Net income increased 18% to $1.3 billion ($1.21 per share), with adjusted net income at $1.4 billion ($1.23 per share).
Dividend increased by 8 cents to an annualized $2.96 per share, marking 24 consecutive years of increases.
Over 90% of earnings and 95% of projected capex are from state-regulated electric and gas utilities.
Economic development in the Southeast remains robust, with strong customer growth and a large pipeline of commercial and industrial load, especially from data centers.
Financial highlights
Q1 2025 adjusted EPS was $1.23, up $0.20 year-over-year and $0.03 above estimate; reported EPS was $1.21, excluding $0.02 in charges from plant construction losses and accelerated depreciation.
Operating revenues rose 17% to $7.8B; operating income increased 18% to $2.0B compared to Q1 2024.
Retail electric revenues increased 16.7% year-over-year, with notable contributions from Plant Vogtle Unit 4 and rate increases at Alabama Power and Georgia Power.
Commercial and industrial sales increased, with data center sales up 11%, office buildings up 4%, and transportation up 4% year-over-year.
Q2 2025 adjusted EPS estimate is $0.85, reflecting less favorable weather and absence of a large asset transaction from the prior year.
Outlook and guidance
2025 full-year adjusted EPS guidance is $4.20 to $4.30, excluding further charges from major projects and other non-recurring items.

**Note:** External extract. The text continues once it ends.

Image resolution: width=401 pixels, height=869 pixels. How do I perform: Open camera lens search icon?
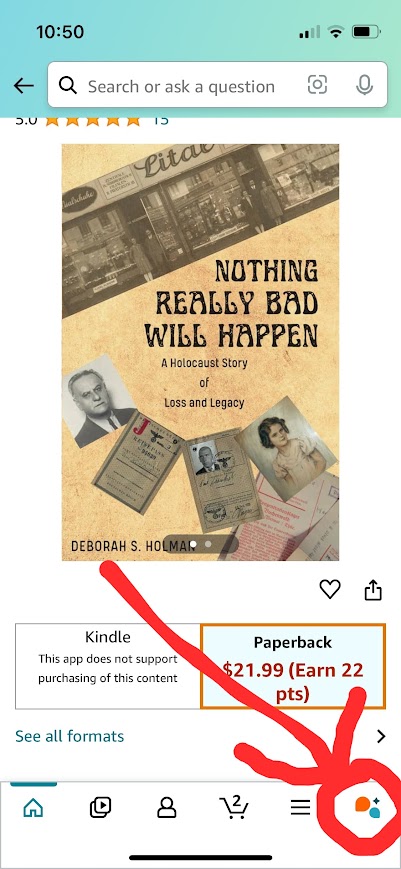point(317,85)
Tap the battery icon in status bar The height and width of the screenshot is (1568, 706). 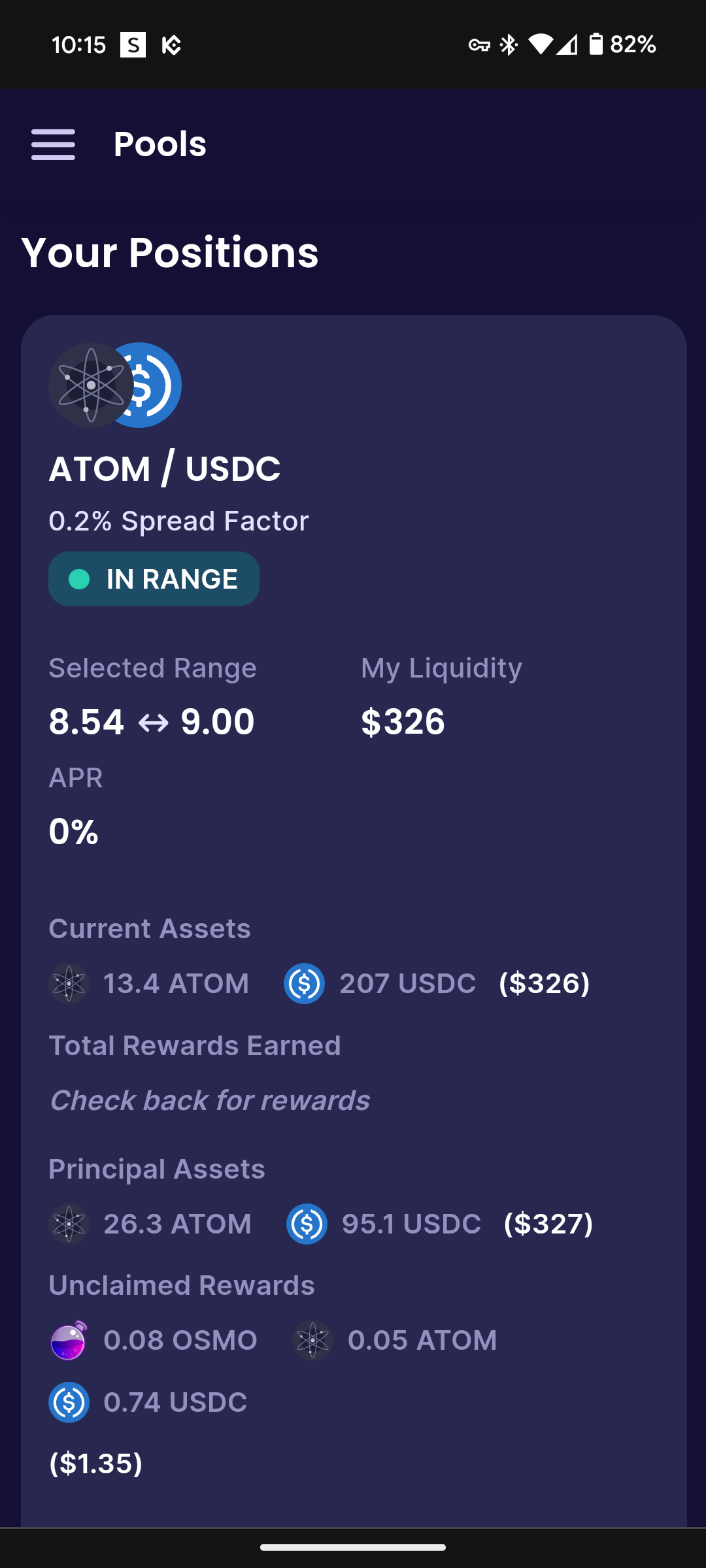coord(596,44)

Long-term adjusted EPS growth targeted at 5% to 7%, supported by projected 7% rate base growth.
Large load pipeline across electric subsidiaries exceeds 50 GW through the mid-2030s, with 10 GW in project commitments.
Only a fraction of the pipeline is included in sales forecasts, maintaining a disciplined approach.
Potential updates to capital expenditure and financing plans expected on the Q2 call, pending regulatory outcomes.